La modificación del ARN postranscripcional, en particular la edición de adenosina a inosina (A-to-I), es un mecanismo regulador clave que altera la estructura y la función del ARN sin cambiar la secuencia de ADN subyacente. Los hallazgos de la revisión sugieren que la edición de ARN no es simplemente un subproducto de la actividad celular, sino que parece esencial para el desarrollo normal y la homeostasis cardiovascular, señalando asociaciones emergentes más que relaciones causales definitivas entre la edición y varias CVD, incluida la enfermedad arterial coronaria (CAD), la aterosclerosis, la hipertensión y la insuficiencia cardiaca (HF).

La forma más prevalente de edición de ARN es la edición A-to-I, en la que las enzimas ADAR convierten nucleótidos de adenosina en inosina. Dado que la maquinaria de traducción del organismo interpreta la inosina como guanosina, una sola edición puede, en algunos casos, alterar la estabilidad del ARN, el empalme (splicing) o la función proteica.
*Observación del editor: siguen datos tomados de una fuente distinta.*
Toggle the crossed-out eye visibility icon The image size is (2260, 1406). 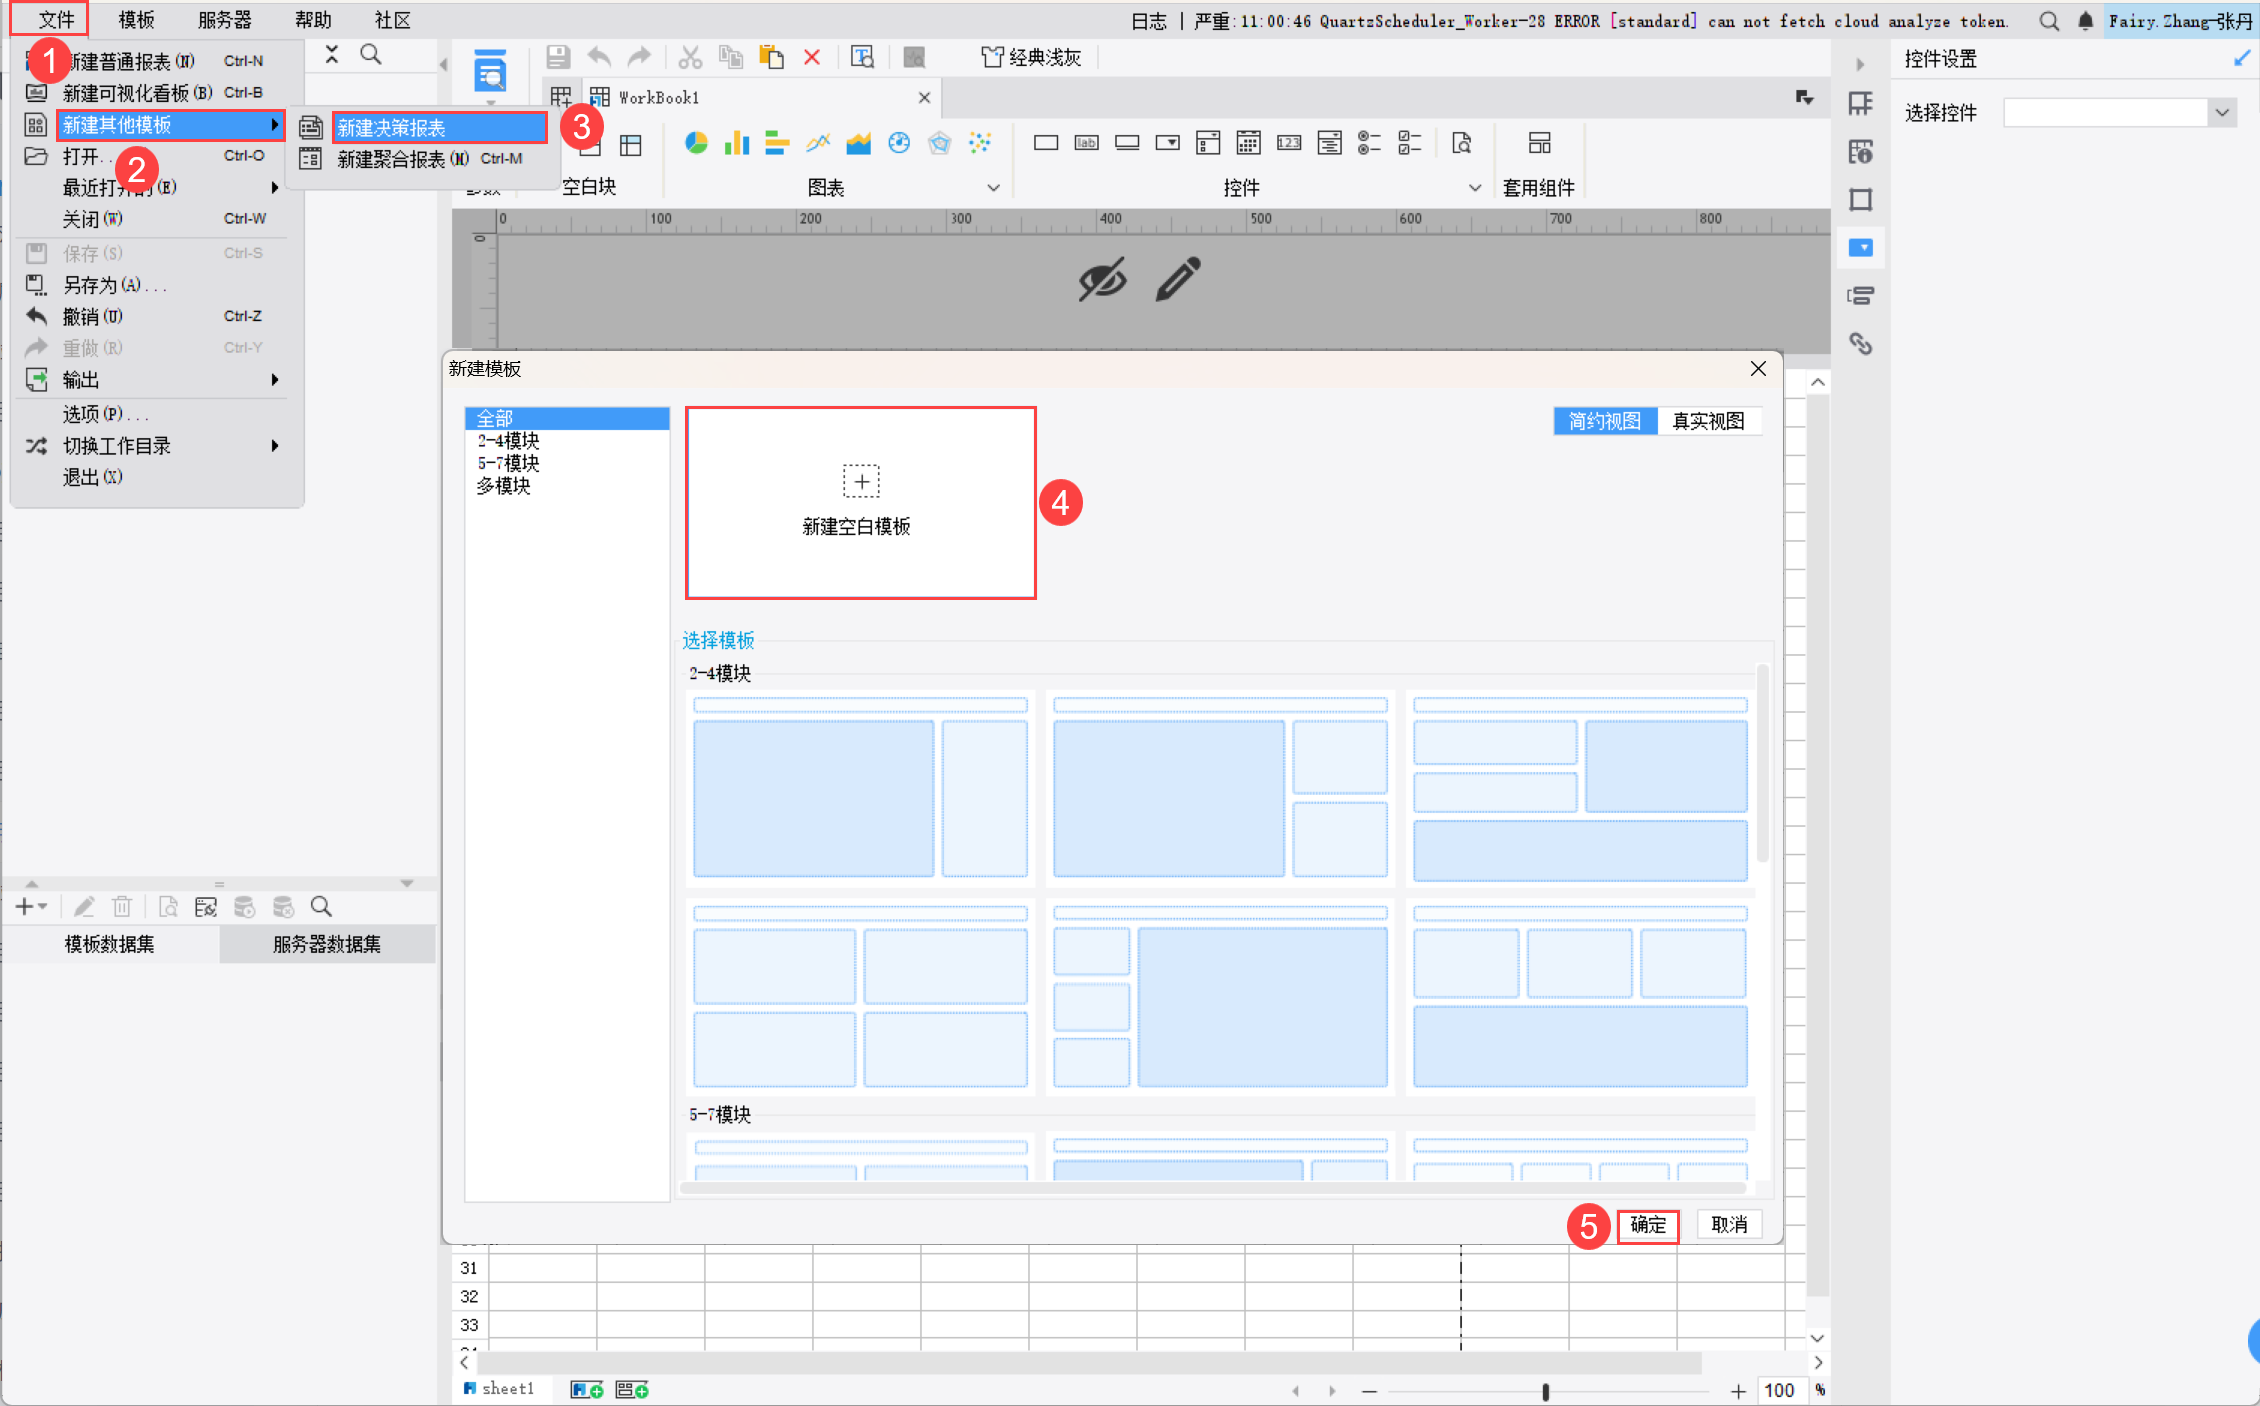1102,279
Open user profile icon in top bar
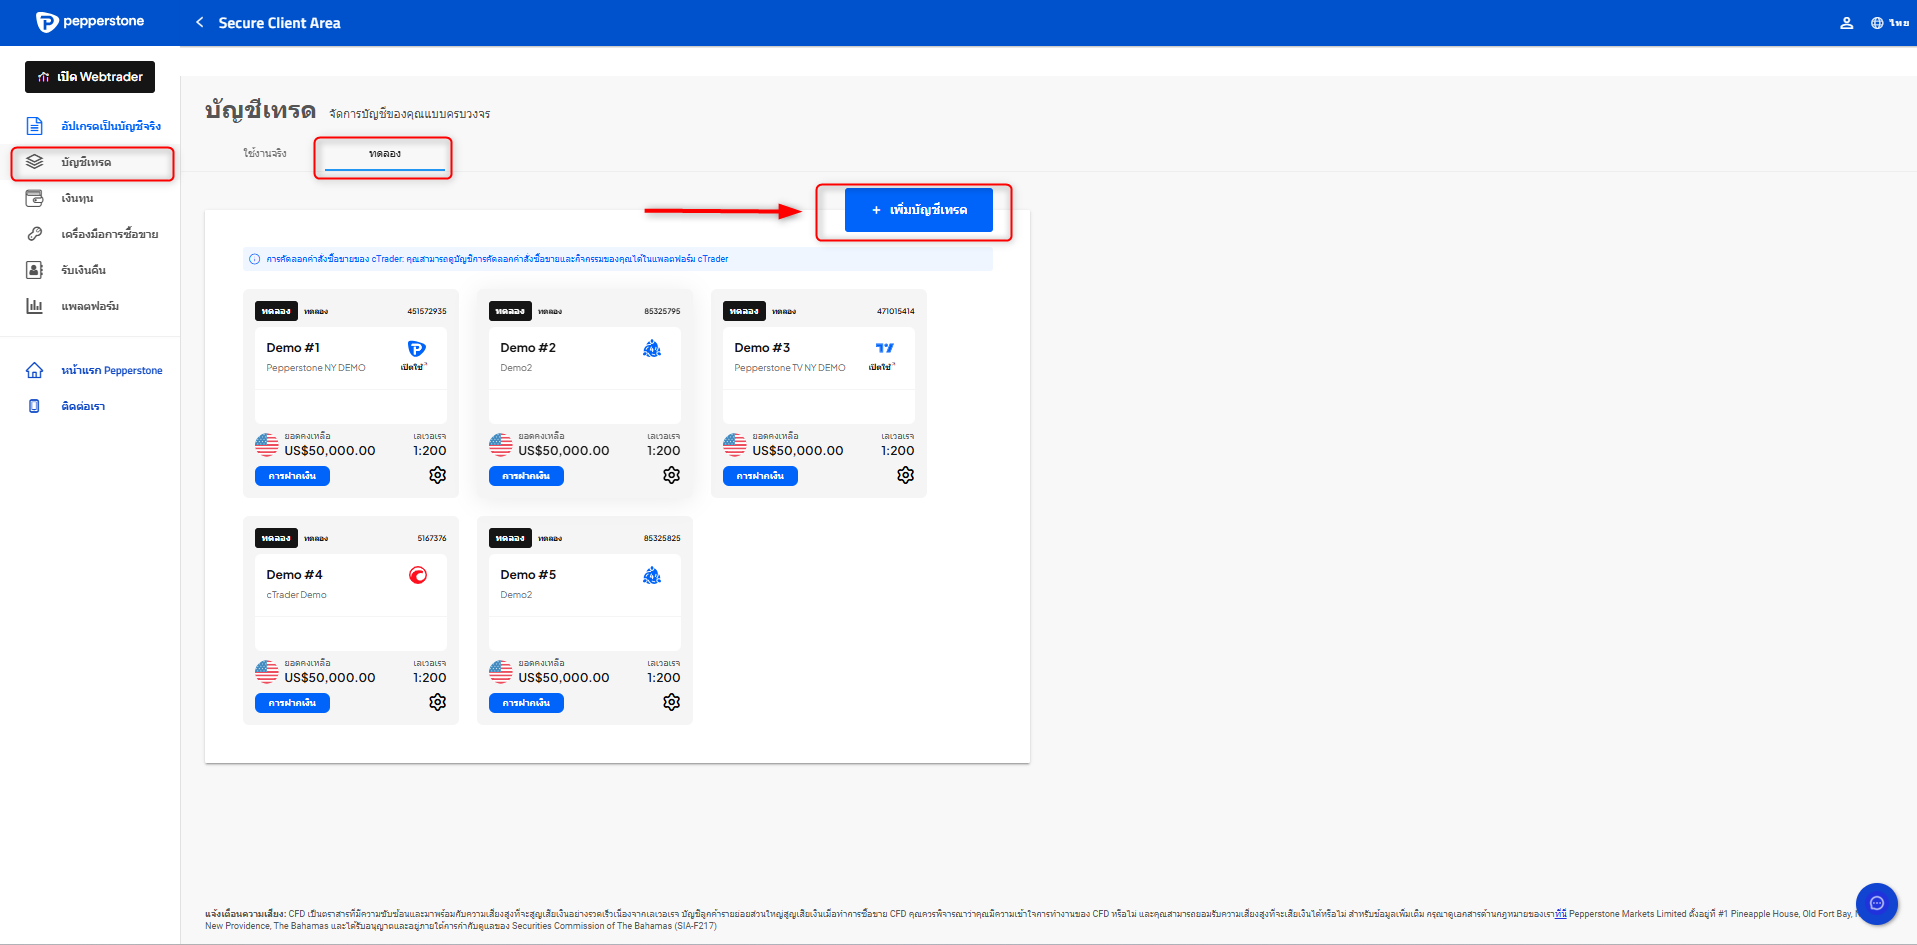The image size is (1917, 945). pyautogui.click(x=1846, y=23)
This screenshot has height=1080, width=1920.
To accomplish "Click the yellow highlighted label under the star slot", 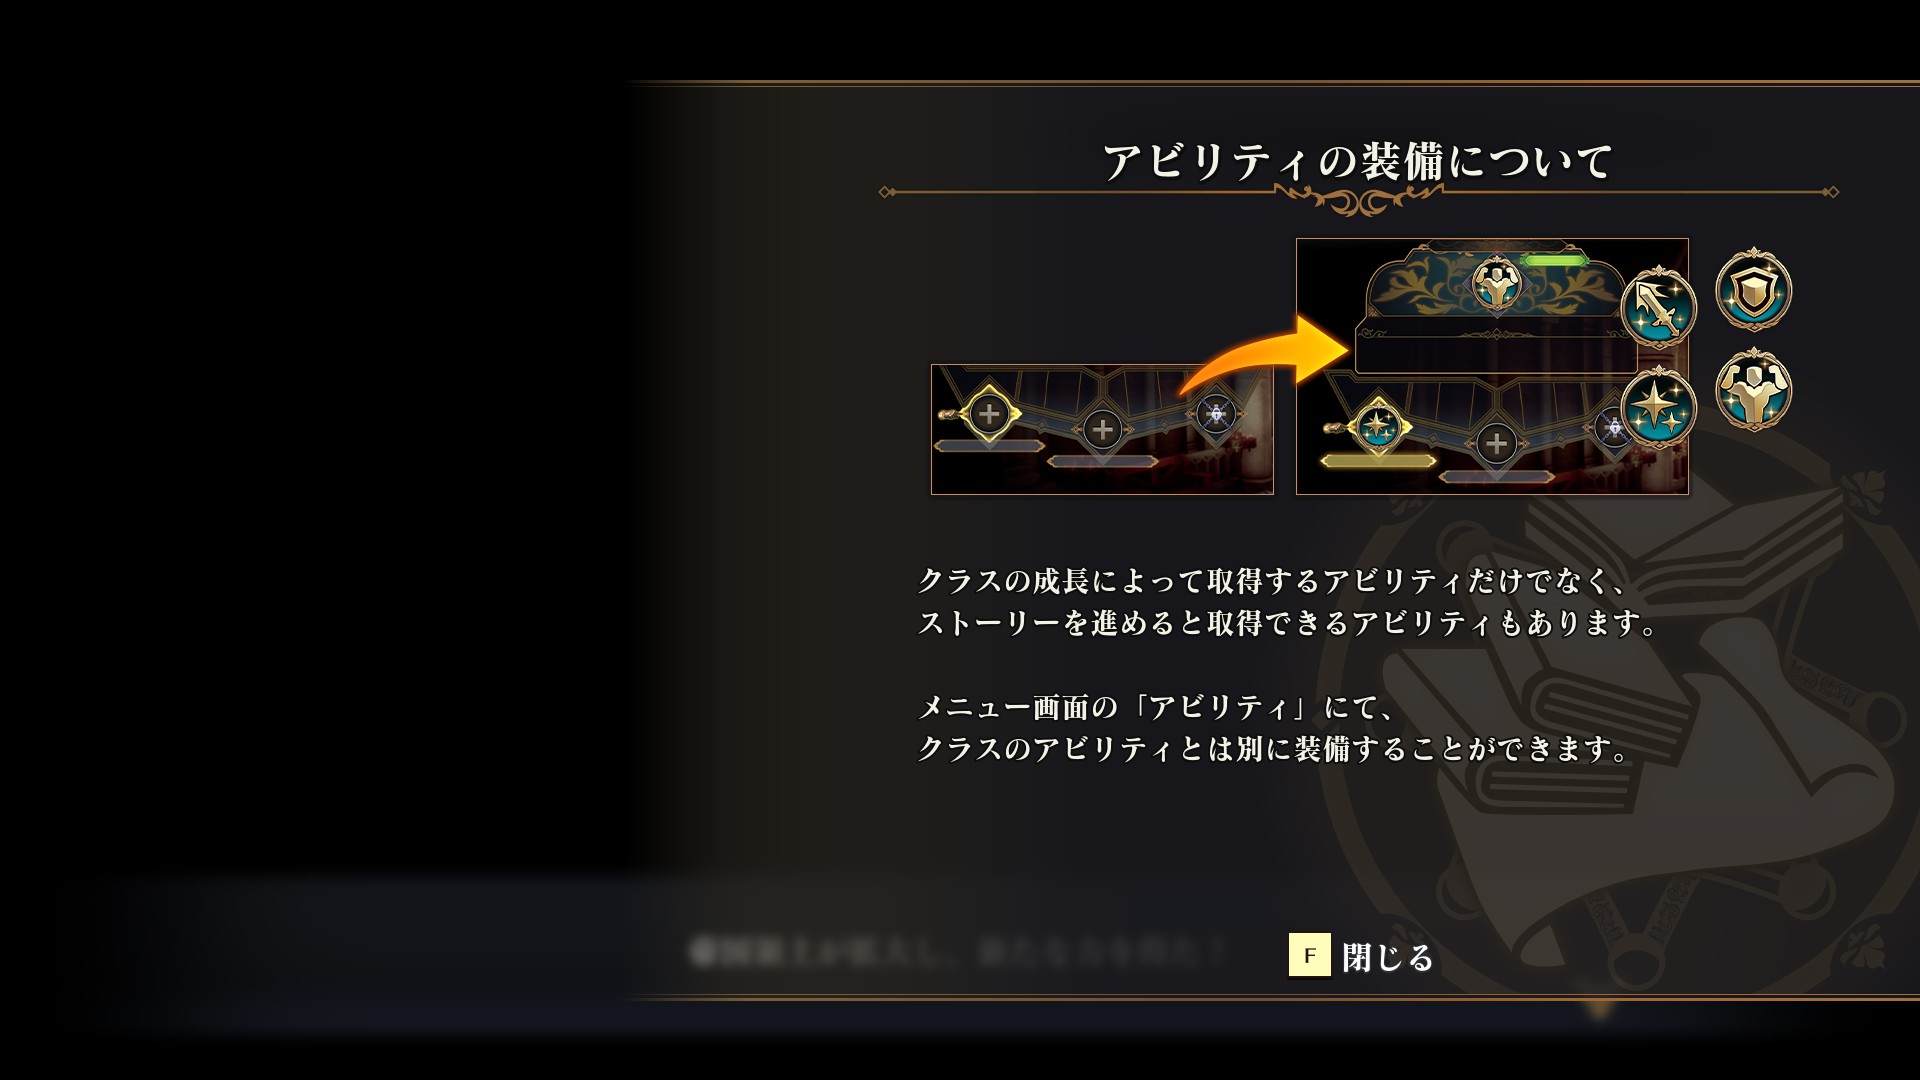I will (1378, 461).
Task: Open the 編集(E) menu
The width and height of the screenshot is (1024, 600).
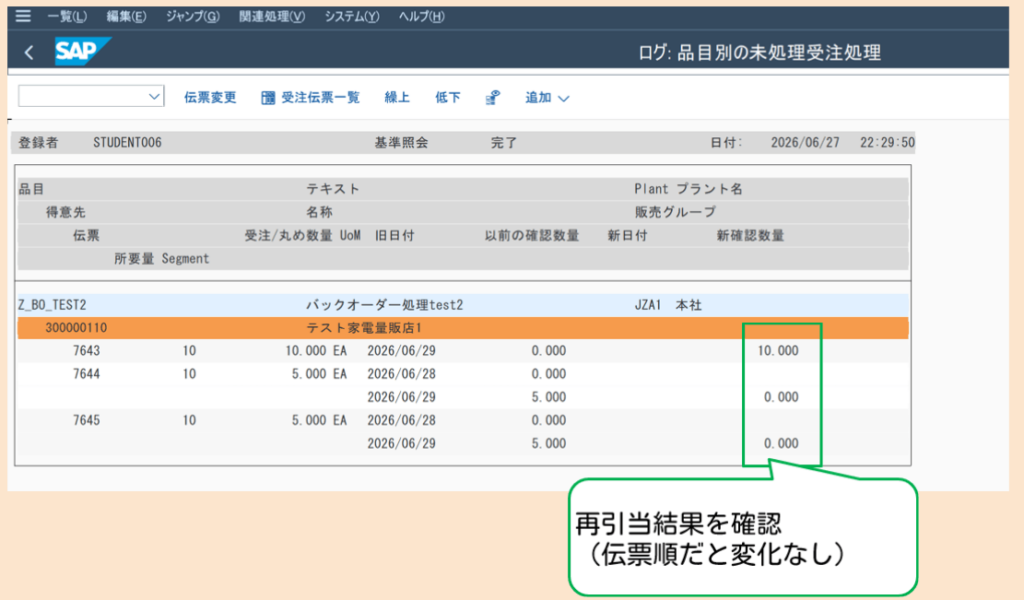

Las investigaciones destinadas a identificar la función fisiológica cardiovascular específica de las modificaciones de ARN postranscripcionales han revelado que, en el corazón y los vasos sanguíneos, este proceso podría contribuir a mantener el equilibrio celular y la tolerancia inmunitaria, en lugar de actuar únicamente como un mecanismo protector. Se ha descrito que la edición de ARN ayuda a prevenir la activación inapropiada del sistema inmunitario innato contra el propio ARN de doble cadena del organismo.

Los ratones que carecen por completo del gen Adar1 de forma ubicua mueren antes del día embrionario 10.5 debido a una muerte celular generalizada en el corazón y otros tejidos. Cuando Adar1 se elimina solo en cardiomiocitos (células del músculo cardiaco), los embriones presentan anomalías graves del desarrollo, posiblemente debido a una menor proliferación celular y a un aumento de la apoptosis (muerte celular programada).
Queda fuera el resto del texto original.